Interventions for Homeless Families. Begun in 1999, CMHS and CSAT jointly fund and administer the Homeless Families Program. The 5-year program is designed to document and evaluate the effectiveness of time-limited, intensive interventions for providing treatment, trauma recovery, housing, support, and family preservation services to homeless mothers with mental illnesses and/or substance use disorders caring for their dependent children. A 3-year outcome evaluation phase, which includes both cross-site and site-specific studies of the interventions, began in 2001. Findings from the program will identify effective approaches for moving families from homelessness to housing, and for providing treatment and supports to help maintain residential stability and recovery (CMHS and CSAT, 2000b).
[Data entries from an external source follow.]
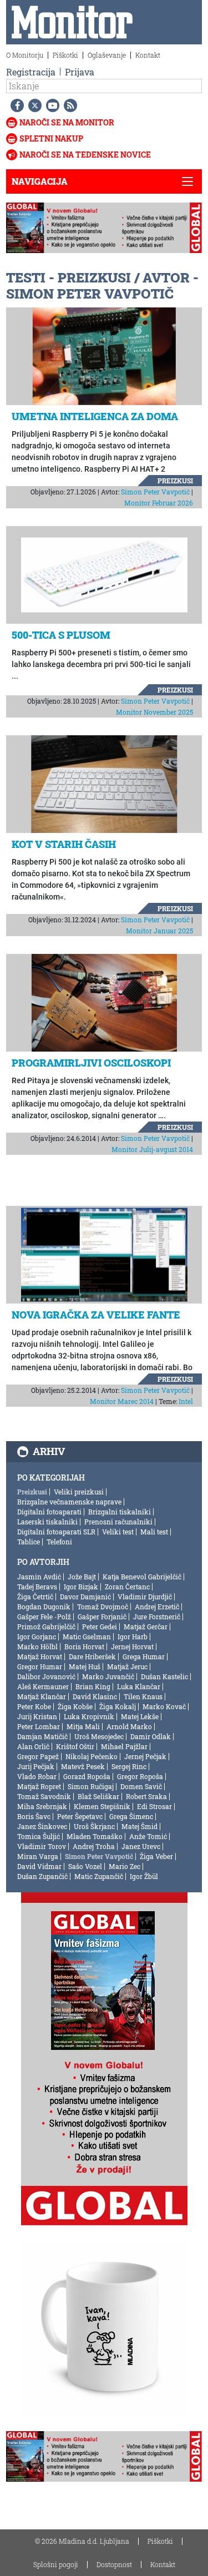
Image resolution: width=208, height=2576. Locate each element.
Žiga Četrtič (35, 1596)
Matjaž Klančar (41, 1696)
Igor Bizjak (81, 1586)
Understanding the Population

Research and practice reveal that communities can reach out to people with serious mental illnesses and substance use disorders; engage them in treatment; and create local partnerships to increase availability and access to affordable housing, employment, and treatment and supports to help prevent and end homelessness. Understanding how to do so, however, begins with knowledge about why people with serious mental illnesses and substance use disorders are vulnerable to becoming homeless and why they have a difficult time exiting homelessness. The next chapter examines individual vulnerabilities and systemic barriers in more detail.